Berlin, 25. März 2019. Der Regisseur Ersan Mondtag erhält für seine Inszenierung Das Internat den mit 10.000 Euro dotierten 3sat-Preis beim diesjährigen Berliner Theatertreffen. Die am Schauspiel Dortmund entstandene Inszenierung wird allerdings "aufgrund von Schwierigkeiten bei der Termin- und Spielstättenfindung" nicht beim Theatertreffen gezeigt. Dies geben die Berliner Festspiele bekannt, die das Festival ausrichten. "Das Theatertreffen und das Schauspiel Dortmund haben gemeinsam alle verfügbaren Optionen geprüft. Die Beteiligten bedauern sehr, dass keine Aufführungen im Festival möglich sind", heißt es in der Pressemitteilung.
"Das Internat" am Theater Dortmund © Birgit Hupfeld Ersan Mondtag schreibt dazu auf Nachfrage von nachtkritik.de: "Ich bedaure die Absage des Gastspiels beim diesjährigen Berliner Theatertreffen sehr. Insbesondere, weil die Arbeit mir persönlich näher geht als andere Arbeiten." Da ihn das Schauspiel Dortmund als Autor, Regisseur, Bühnen- und Kostümbildner der Produktion in der "Problembehandlung" nicht involviert habe "und mir bis heute eine plausible Erklärung schuldig bleibt", könne er "über die tatsächlichen Gründe der Absage nur spekulieren. Das möchte ich aber nicht tun." Da auch bereits die 3sat-Aufzeichnung vom Schauspiel Dortmund abgesagt worden sei, "wird dieses Weltpremieren gewohnte Theater sicherlich aus wichtigen und richtigen Gründen seine Prioritäten gesetzt haben".

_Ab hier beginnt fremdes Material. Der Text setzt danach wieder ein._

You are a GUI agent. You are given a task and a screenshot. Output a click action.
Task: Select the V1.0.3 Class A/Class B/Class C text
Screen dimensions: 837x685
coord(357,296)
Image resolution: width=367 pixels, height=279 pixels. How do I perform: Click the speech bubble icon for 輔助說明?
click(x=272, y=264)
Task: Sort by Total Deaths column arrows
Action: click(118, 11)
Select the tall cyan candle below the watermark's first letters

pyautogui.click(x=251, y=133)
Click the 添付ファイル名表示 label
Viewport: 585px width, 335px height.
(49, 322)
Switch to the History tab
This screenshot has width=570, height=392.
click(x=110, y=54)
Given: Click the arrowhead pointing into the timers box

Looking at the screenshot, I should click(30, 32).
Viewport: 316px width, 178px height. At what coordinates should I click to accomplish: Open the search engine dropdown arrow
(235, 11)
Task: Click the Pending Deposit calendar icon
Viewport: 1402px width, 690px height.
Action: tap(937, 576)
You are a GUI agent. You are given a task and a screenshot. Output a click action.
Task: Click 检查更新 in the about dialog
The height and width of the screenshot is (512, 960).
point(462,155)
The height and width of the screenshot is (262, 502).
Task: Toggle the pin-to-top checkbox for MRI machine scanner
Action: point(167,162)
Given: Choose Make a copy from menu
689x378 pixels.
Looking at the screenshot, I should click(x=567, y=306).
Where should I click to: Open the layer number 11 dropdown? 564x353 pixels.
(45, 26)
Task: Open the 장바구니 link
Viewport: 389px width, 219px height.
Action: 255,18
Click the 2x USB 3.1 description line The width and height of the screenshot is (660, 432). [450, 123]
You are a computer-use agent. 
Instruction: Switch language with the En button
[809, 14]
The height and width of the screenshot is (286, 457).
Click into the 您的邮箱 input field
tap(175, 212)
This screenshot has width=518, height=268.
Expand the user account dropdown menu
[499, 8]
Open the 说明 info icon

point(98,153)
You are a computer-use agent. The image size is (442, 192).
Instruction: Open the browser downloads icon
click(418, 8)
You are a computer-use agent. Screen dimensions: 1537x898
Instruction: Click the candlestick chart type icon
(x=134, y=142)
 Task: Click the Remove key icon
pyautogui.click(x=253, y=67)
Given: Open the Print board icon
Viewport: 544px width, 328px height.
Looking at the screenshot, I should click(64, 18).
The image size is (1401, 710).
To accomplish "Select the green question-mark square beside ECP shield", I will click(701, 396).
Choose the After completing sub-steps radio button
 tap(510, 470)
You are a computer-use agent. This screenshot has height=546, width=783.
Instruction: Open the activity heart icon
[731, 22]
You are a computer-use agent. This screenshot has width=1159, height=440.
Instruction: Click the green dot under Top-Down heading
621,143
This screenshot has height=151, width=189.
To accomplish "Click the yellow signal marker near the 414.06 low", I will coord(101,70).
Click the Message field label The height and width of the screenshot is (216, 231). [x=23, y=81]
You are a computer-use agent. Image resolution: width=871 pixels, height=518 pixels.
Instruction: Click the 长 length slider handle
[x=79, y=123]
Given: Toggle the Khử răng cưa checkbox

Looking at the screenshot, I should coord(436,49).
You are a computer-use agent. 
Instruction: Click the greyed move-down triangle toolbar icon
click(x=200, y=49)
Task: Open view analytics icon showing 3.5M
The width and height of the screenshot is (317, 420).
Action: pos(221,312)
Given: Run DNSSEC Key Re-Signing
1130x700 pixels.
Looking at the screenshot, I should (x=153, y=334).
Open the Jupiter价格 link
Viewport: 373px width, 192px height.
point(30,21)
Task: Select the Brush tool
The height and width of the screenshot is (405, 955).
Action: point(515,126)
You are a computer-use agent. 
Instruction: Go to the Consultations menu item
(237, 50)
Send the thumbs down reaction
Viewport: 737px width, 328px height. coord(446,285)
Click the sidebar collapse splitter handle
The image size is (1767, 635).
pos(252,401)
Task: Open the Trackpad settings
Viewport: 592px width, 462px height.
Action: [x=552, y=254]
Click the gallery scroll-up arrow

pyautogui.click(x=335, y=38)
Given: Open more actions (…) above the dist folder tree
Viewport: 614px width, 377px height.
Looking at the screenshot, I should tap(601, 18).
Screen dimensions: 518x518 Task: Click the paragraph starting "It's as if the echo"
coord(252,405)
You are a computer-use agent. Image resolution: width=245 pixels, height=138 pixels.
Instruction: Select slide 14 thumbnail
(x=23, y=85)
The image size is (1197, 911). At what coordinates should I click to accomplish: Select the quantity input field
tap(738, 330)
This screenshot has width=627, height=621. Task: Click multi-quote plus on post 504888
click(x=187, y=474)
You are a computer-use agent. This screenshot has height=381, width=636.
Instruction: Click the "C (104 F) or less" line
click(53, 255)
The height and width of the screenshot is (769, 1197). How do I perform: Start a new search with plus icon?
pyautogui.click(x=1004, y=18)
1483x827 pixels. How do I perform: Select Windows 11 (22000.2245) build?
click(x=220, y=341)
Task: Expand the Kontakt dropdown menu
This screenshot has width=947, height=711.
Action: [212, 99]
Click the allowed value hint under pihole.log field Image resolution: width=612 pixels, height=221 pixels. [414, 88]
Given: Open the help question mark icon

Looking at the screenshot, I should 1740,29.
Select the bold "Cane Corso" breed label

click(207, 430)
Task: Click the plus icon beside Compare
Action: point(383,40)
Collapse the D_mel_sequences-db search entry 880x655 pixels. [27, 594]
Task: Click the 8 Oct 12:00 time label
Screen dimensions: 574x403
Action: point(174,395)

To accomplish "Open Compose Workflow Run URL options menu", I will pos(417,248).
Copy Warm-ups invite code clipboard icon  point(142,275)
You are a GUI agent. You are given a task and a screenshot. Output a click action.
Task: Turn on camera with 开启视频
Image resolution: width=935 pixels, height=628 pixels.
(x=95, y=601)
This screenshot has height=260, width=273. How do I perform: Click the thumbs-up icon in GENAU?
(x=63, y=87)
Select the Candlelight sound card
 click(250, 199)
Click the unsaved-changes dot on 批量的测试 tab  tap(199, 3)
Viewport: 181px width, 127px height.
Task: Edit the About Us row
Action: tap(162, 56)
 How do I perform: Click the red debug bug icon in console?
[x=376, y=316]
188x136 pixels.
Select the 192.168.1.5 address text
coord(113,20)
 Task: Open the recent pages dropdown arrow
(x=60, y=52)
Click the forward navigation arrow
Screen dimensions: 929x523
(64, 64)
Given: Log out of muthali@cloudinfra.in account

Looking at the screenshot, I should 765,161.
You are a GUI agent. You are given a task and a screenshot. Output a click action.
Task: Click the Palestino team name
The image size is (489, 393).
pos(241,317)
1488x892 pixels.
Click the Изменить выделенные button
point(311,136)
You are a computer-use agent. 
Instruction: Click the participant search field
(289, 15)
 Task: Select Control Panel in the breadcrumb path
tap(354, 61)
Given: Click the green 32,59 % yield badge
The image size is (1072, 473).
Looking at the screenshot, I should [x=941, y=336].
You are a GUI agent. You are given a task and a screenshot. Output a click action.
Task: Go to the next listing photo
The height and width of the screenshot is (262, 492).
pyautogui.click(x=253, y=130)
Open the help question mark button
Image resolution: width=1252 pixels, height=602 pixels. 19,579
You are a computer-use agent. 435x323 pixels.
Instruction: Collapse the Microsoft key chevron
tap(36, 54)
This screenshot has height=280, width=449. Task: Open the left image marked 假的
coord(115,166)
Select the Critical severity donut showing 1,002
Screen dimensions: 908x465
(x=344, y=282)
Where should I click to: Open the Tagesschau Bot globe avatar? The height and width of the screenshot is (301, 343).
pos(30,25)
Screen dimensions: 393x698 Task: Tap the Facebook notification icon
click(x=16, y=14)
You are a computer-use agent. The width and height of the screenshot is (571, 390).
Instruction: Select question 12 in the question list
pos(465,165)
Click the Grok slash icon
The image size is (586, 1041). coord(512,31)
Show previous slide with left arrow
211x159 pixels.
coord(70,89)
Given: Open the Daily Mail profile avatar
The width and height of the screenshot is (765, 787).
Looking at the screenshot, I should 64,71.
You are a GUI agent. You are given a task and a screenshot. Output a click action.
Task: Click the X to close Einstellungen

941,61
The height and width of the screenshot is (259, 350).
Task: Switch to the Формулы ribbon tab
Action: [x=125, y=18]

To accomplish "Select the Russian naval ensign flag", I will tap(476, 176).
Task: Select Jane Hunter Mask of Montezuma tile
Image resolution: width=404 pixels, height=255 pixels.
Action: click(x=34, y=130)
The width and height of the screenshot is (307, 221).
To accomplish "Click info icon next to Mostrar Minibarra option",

In der Begründung der 3sat-Preis-Jury zur Auszeichnung der Produktion heißt es: "Ersan Mondtag zeigt sich in 'Das Internat' einmal mehr als bildmächtiger Regisseur, der gekonnt mit den Ängsten der Zuschauer spielt. Märchen- und Horrormotive und ihre vielfältigen Assoziationsmöglichkeiten verknüpft er zu einer spektakulären Feier des Unheimlichen. Kongenial verbindet er Regie, Bühne und Kostüm zu einer Installation der Angst, einem Diorama der Unterdrückung." Der Jury gehörten dieses Jahr Shirin Sojitrawalla (Theaterkritikerin und Mitglied der Theatertreffen-Jury), Wolfgang Horn (Redakteur in der ZDF-Redaktion Musik und Theater) und Daniel Richter (Leitender Dramaturg des Theatertreffens) an.
(ape / sd)
Presseschau
26. März 2019. Der Theaterkritiker Stefan Keim äußert sich in Radio-Interviews mit Deutschlandfunk Kultur und dem WDR zu den Hintergründen der Absage des Theatertreffen-Gastspiels. Keim, der mit Ersan Mondtag und dem Dortmunder Intendanten Kay Voges gesprochen hat, erklärt, das aufwendige Bühnenbild sei nach der Absetzung der Produktion zerlegt und in fünf Containern gelagert worden. Für den Neuaufbau und die Gastspiele während des Theatertreffen hätte eine Spielstätte sieben Tage lang für den regulären Betrieb gesperrt werden müssen. Die Suche nach einer solchen Berliner Bühne sei vergebens geblieben. Im Gespräch mit nachtkritik.de bestätigt Yvonne Büdenhölzer, Leiterin des Theatertreffens, diese Darstellung.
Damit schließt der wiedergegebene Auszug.